The required result is a copy of each line below in which "will" appears.

Dataset extract:

■ ■ ■ ■

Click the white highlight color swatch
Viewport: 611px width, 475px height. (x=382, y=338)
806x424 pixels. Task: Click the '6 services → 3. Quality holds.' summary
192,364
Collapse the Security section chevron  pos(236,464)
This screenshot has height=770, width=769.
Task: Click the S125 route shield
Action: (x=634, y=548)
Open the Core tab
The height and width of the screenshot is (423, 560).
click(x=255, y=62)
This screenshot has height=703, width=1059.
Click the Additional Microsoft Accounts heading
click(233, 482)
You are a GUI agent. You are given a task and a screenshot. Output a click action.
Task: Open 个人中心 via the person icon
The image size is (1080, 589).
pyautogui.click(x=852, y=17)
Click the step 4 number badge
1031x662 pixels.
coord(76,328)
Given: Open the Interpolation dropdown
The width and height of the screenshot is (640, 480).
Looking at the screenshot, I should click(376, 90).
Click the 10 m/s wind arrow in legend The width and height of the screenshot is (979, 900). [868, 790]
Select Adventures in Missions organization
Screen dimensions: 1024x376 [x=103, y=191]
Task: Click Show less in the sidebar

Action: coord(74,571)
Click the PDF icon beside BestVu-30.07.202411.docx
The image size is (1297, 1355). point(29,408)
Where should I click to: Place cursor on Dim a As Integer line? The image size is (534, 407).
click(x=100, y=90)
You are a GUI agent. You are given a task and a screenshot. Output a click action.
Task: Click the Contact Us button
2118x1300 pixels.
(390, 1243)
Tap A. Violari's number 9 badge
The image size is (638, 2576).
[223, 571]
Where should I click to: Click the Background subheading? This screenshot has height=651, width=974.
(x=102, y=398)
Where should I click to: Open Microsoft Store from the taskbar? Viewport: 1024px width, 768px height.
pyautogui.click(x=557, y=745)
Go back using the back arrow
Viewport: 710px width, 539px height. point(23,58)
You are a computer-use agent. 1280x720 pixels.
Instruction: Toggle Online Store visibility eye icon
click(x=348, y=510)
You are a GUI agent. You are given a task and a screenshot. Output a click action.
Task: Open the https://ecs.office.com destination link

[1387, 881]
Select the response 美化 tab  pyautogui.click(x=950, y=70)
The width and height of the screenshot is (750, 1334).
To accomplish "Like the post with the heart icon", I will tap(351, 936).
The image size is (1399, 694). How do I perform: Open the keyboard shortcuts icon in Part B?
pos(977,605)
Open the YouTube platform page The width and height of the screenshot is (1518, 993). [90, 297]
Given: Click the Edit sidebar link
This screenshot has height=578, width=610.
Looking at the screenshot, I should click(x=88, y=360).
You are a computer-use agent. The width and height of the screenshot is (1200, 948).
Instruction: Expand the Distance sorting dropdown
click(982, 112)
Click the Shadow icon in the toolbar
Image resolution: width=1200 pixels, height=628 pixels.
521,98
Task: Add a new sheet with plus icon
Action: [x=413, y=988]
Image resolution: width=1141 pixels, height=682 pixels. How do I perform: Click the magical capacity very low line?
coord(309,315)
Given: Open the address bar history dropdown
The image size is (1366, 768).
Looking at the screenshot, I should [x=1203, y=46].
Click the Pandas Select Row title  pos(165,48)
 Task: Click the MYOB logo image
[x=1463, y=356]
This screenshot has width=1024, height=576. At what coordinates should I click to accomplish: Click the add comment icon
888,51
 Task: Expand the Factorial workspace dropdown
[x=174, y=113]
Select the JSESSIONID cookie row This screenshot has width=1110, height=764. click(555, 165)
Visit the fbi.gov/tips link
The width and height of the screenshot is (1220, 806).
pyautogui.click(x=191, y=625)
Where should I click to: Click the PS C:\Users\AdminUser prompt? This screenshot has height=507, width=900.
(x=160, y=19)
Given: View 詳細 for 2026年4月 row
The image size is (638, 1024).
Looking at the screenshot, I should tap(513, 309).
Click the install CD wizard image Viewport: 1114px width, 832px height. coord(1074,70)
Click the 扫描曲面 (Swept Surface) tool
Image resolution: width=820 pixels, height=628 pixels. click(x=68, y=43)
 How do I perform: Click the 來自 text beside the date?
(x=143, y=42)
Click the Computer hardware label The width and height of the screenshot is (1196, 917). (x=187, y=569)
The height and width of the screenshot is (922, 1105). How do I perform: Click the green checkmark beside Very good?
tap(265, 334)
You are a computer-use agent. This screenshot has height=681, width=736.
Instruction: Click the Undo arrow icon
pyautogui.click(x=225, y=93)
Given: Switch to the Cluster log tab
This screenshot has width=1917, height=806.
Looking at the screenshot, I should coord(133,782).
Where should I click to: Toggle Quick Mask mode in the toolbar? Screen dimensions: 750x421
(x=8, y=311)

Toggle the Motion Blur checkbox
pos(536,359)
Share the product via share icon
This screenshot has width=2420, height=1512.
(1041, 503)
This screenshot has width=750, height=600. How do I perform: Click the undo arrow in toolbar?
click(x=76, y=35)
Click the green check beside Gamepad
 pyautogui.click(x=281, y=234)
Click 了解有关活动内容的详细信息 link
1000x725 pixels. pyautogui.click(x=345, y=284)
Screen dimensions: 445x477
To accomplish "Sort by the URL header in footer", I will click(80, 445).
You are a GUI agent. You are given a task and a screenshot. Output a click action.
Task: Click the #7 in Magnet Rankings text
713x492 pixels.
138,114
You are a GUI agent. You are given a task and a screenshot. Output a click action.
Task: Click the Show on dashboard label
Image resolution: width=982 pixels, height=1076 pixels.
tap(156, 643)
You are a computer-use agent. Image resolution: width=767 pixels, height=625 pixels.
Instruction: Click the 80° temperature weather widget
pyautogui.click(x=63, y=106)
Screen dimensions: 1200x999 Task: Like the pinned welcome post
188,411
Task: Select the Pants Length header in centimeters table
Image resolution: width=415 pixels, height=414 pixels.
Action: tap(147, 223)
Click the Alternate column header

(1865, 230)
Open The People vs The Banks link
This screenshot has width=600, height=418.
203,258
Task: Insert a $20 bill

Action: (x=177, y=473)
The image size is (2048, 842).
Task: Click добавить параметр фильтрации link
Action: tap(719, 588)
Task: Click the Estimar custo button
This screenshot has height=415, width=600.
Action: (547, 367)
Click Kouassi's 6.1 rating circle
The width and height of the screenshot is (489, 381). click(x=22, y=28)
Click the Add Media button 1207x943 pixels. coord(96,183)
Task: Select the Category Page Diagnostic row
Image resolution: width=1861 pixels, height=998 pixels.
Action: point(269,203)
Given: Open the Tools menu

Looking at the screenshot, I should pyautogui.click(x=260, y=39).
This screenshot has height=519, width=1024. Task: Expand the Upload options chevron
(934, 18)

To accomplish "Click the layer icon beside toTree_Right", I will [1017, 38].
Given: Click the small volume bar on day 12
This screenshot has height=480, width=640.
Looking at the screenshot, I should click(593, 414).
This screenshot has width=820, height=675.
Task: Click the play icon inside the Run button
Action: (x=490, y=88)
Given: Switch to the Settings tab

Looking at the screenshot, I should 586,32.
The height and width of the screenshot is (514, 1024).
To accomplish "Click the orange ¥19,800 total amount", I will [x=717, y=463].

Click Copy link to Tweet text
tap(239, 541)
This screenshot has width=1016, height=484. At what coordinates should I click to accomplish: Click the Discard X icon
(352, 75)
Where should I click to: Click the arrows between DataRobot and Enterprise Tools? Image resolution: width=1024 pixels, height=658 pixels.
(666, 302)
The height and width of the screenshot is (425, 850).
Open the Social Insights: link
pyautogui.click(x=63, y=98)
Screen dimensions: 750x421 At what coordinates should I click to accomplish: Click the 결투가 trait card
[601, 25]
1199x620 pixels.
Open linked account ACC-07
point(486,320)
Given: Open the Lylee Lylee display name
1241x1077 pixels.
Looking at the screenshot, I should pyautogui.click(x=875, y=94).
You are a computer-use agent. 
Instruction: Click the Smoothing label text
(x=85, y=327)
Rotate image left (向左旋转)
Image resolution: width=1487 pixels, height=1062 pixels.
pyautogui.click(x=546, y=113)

■ ■ ■ ■

Result of this task:
To accomplish "Like the post with the heart icon", I will tap(351, 936).
To accomplish "Sort by the URL header in footer", I will click(80, 445).
To accomplish "Click the layer icon beside toTree_Right", I will [1017, 38].
To accomplish "Click the orange ¥19,800 total amount", I will [x=717, y=463].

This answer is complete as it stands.